**PROBLEM STATEMENT**
Copy each line in the data that includes the word "white".

**PROVIDED ENTRIES**
■ ■ ■ ■ ■ ■ ■

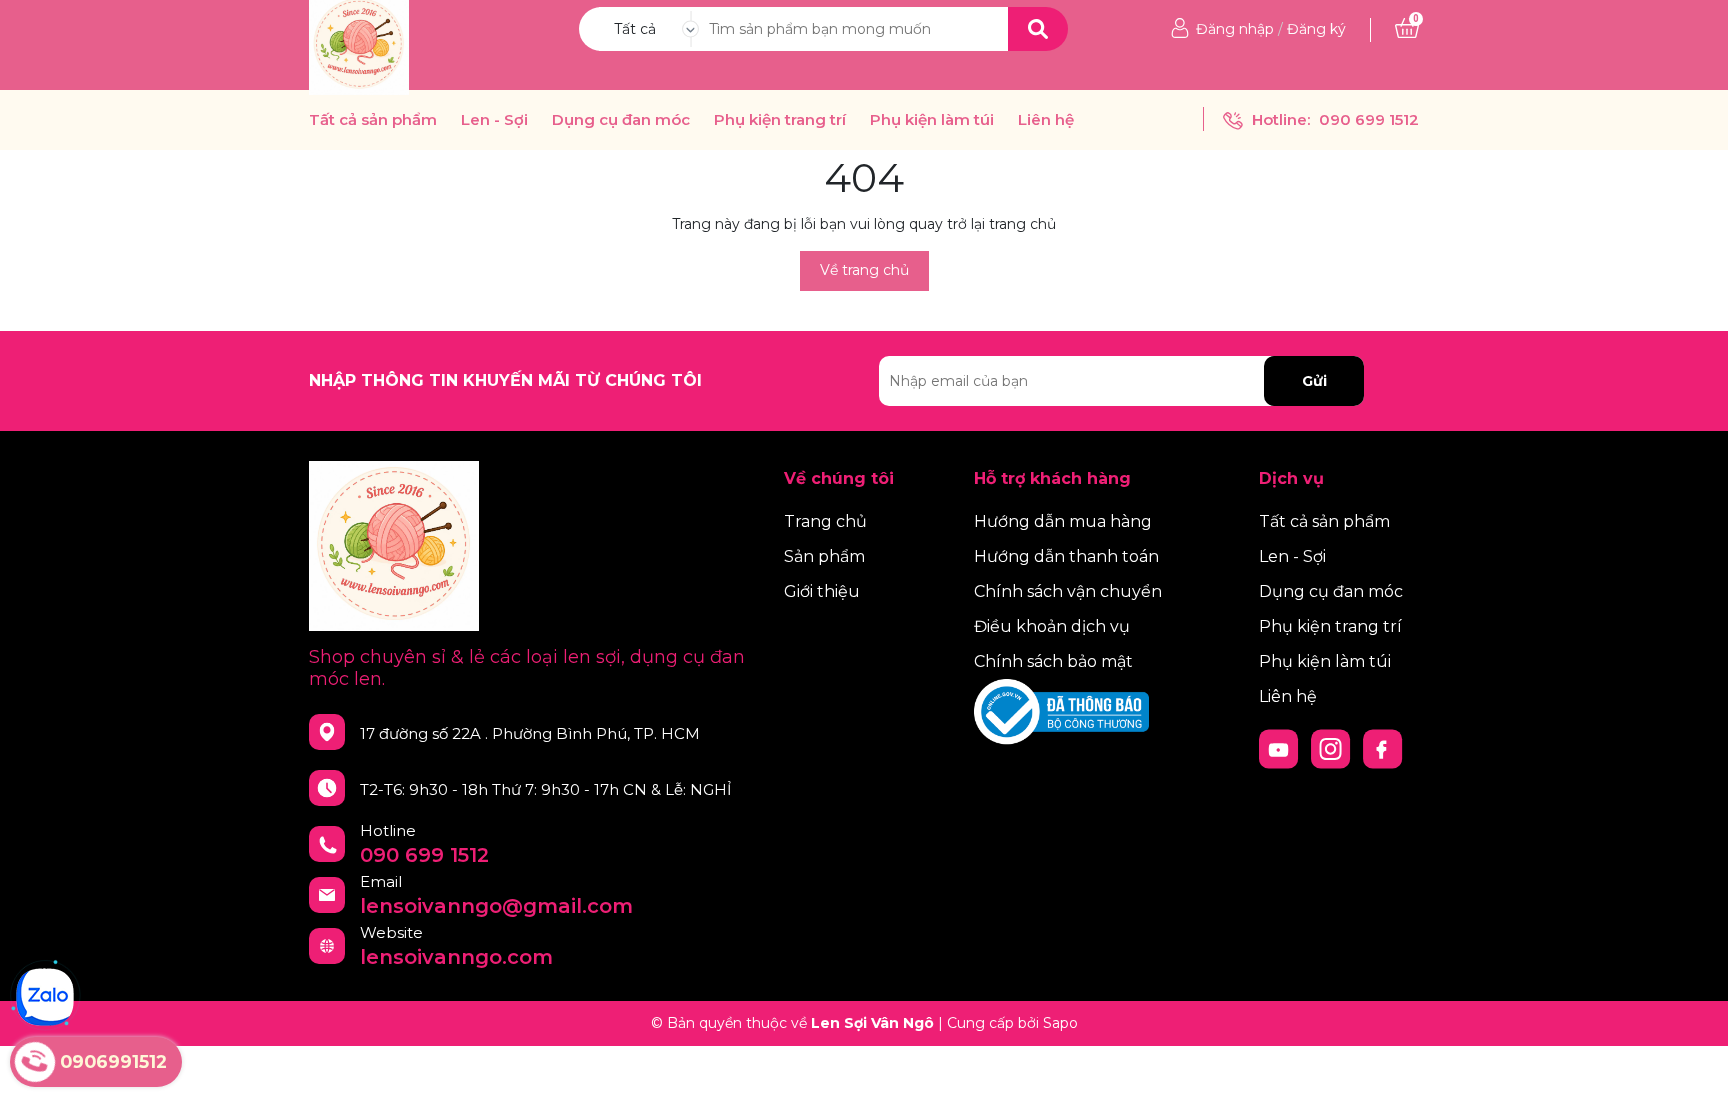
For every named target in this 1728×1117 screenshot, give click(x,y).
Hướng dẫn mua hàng (1063, 521)
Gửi (1314, 381)
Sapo (1060, 1023)
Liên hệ (1046, 120)
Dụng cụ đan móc (621, 120)
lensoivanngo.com (456, 957)
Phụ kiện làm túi (932, 120)
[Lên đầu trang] (1693, 1082)
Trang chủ (825, 521)
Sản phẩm (824, 556)
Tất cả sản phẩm (373, 120)
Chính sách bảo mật (1053, 661)
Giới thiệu (822, 591)
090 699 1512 (1369, 119)
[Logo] (359, 44)
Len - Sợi (494, 120)
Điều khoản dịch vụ (1052, 626)
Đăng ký (1316, 29)
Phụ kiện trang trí (780, 120)
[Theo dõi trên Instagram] (1333, 748)
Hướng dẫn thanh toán (1066, 556)
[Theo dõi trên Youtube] (1281, 748)
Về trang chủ (864, 270)
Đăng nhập (1235, 29)
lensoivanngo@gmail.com (496, 906)
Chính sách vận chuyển (1068, 591)
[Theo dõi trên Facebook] (1383, 748)
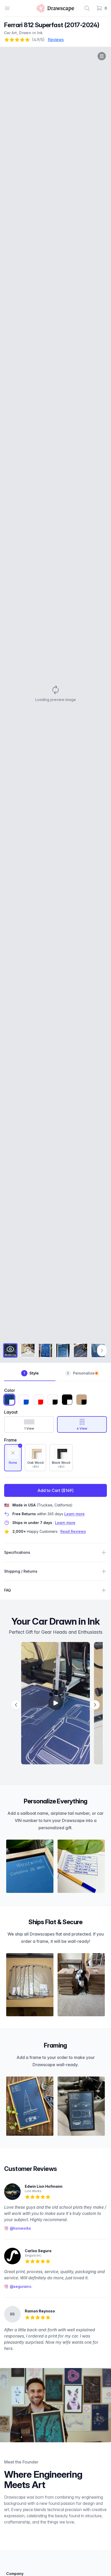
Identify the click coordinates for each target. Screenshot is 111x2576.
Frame (10, 1440)
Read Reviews (73, 1531)
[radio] (13, 1457)
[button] (55, 694)
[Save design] (102, 56)
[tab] (10, 1350)
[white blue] (24, 1399)
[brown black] (81, 1399)
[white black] (52, 1399)
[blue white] (9, 1399)
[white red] (38, 1399)
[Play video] (55, 1703)
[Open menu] (7, 8)
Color (9, 1390)
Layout (11, 1412)
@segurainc (20, 2286)
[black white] (67, 1399)
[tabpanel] (55, 694)
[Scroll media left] (16, 1704)
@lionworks (20, 2228)
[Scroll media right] (95, 1704)
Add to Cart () (55, 1490)
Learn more (74, 1514)
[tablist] (55, 1373)
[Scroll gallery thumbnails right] (102, 1350)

■ ■ ■ ■ ■ ■ ■

**EXERCISE RESPONSE**
[white blue] (24, 1399)
[white black] (52, 1399)
[blue white] (9, 1399)
[white red] (38, 1399)
[black white] (67, 1399)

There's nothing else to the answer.